Ines and Isabel are two nurses working in Bellvitge Hospital, Barcelona. Ines said, “We are here because we are against the cuts, against an exploiting social system. The banks are robbing and destroying us”.

Isabel stated, “We want that the politicians listen to us and defend our interests, not the interests of the banks, and the only thing the trade unions do is do deals behind our backs with the government”.

Asked how this economic crisis affects them, Ines explained, “I have a son who has a university career, philosophy, but he works in precarious jobs, if he is lucky! I am also having difficulties with the cuts in salaries and now they are talking about privatising the health system.”

Luis and Diana, two high school students, said that they attended the demonstration to demand work. “I have family that has been over two years unemployed. My father is a self-employed worker, meaning he is working lots more hours, earning less than before,” said Diana.

Luis was in favour of the objectives of the demonstration, stating that we are here “to struggle against the job insecurity, precarious jobs, the cuts, and to point to those responsible for the crisis: the banks.”

Asked about the role of the unions in the crisis, Diana said that “before they use to be, to some extent, responsive to workers, but now they defend the state. How are they going to defend us if they receive such huge subsidies from the state?”

Marta, aged 31, currently unemployed, said, “I am sick of so many robbers; they are making us responsible for their crisis. Cuts in health care, education and social services, this is the capitalist crisis; they rob the poor to give to the rich.”

“I am here to make it clear that I am not going to stand still while they take our rights and impose cuts,” she continued.
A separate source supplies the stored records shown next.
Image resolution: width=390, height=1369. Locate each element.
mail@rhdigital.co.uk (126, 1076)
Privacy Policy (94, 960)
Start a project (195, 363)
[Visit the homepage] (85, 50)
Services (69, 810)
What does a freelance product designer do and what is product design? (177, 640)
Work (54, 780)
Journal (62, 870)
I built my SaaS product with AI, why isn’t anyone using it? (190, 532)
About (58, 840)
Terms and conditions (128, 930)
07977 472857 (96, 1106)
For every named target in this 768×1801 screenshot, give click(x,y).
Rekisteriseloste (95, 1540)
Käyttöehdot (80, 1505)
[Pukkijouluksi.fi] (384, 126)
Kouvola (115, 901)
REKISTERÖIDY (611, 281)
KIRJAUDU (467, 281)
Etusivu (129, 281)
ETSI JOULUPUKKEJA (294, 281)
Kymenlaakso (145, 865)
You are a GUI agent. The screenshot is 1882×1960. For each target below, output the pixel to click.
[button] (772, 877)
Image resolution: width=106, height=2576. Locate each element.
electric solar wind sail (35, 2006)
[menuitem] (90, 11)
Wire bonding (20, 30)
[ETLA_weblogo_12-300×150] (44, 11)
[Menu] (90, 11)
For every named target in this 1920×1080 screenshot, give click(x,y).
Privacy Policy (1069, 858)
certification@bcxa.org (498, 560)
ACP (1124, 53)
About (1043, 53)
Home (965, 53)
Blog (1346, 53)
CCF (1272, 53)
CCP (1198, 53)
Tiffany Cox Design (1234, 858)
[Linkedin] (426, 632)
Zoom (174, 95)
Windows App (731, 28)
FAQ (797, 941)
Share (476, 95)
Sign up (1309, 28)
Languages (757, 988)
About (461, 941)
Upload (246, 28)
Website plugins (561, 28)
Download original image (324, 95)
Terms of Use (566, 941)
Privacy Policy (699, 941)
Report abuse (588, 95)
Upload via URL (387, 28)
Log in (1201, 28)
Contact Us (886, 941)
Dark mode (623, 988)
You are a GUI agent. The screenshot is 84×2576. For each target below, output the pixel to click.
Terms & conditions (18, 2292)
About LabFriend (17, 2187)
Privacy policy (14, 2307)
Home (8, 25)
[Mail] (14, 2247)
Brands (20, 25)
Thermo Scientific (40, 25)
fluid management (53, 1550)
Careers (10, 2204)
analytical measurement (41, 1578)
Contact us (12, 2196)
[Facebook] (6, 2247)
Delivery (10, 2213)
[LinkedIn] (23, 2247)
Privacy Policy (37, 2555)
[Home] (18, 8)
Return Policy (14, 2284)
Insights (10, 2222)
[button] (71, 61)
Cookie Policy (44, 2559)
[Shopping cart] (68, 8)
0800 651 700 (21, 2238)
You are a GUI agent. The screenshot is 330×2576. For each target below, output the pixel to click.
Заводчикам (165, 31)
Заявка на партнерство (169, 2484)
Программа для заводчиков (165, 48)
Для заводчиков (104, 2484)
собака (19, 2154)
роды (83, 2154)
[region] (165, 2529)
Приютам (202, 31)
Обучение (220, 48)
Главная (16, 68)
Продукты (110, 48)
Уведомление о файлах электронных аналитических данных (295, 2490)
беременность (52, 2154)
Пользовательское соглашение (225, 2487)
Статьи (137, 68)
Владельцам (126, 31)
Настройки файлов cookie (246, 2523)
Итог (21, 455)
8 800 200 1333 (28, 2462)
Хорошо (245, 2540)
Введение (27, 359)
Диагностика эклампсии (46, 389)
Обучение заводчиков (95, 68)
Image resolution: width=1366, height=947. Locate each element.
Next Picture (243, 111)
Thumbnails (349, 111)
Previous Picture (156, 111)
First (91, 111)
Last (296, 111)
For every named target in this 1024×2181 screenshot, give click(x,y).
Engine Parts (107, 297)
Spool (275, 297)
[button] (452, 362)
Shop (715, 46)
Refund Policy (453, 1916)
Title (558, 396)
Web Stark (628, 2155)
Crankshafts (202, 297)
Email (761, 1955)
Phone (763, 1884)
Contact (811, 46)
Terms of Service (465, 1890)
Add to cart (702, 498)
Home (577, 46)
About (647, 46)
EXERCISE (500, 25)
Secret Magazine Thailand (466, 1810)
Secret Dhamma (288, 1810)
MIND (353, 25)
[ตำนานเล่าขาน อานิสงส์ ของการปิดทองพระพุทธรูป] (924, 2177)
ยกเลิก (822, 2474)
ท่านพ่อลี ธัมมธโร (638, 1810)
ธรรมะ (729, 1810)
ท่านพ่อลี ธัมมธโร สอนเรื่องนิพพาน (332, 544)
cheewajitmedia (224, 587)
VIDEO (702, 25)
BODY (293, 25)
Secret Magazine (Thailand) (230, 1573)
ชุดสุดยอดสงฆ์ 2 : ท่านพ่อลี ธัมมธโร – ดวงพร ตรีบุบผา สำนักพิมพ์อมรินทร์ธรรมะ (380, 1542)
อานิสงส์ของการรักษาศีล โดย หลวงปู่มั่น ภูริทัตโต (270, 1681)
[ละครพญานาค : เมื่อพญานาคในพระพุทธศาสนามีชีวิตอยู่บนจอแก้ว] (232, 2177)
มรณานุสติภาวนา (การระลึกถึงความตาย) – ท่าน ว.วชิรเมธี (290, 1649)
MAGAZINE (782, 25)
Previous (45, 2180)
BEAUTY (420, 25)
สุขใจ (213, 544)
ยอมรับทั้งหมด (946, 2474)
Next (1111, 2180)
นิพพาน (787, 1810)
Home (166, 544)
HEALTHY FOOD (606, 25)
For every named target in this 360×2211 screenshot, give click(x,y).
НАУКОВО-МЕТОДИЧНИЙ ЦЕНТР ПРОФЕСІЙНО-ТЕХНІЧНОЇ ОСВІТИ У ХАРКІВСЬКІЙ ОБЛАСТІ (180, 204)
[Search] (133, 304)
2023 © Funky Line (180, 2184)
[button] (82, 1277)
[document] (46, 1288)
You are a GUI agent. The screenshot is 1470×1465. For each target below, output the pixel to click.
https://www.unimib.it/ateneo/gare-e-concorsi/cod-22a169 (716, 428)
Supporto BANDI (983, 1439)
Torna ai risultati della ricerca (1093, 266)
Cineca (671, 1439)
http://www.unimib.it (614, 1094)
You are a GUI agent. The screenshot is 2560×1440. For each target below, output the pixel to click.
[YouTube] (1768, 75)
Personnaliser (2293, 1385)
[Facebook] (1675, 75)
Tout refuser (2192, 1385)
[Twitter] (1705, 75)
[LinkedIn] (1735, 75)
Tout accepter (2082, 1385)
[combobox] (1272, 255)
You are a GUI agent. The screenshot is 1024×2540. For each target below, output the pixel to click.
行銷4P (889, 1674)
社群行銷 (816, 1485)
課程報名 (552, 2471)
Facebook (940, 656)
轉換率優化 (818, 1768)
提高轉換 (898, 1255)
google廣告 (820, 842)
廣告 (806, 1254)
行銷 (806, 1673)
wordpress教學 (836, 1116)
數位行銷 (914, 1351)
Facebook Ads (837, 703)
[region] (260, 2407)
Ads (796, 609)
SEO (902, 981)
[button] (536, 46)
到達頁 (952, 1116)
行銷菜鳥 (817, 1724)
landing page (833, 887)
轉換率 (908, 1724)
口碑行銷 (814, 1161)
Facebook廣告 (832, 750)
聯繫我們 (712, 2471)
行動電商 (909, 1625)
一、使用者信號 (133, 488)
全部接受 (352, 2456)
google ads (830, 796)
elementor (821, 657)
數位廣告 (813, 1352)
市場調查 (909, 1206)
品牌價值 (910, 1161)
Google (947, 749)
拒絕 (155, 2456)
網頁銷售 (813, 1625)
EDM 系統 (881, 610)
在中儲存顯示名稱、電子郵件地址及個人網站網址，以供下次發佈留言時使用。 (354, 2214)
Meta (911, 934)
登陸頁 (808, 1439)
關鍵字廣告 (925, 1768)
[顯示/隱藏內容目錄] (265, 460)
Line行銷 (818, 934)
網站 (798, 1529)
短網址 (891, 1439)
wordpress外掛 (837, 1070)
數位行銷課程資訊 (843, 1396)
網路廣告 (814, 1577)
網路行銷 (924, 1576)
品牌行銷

Mali, currently unemployed, and Badara, who is also unemployed and studying Catalan and Spanish, are “illegal” workers, originally from Senegal. Badara explained, “We are here to struggle for our rights. We are the worst off. They search us out, carry out raids and accuse of us of being responsible for the crisis.”

Asked about the objectives of the demonstration, Badara replied, “Social injustices, cuts in salaries…there is a common root of the problem and that is the politicians and the banks. The people have the right to have a guaranteed future.”

Mali said, “We are an association of illegal immigrants who are trying to defend our rights. The people accuse us of being responsible for this crisis. I have been a year without a job.”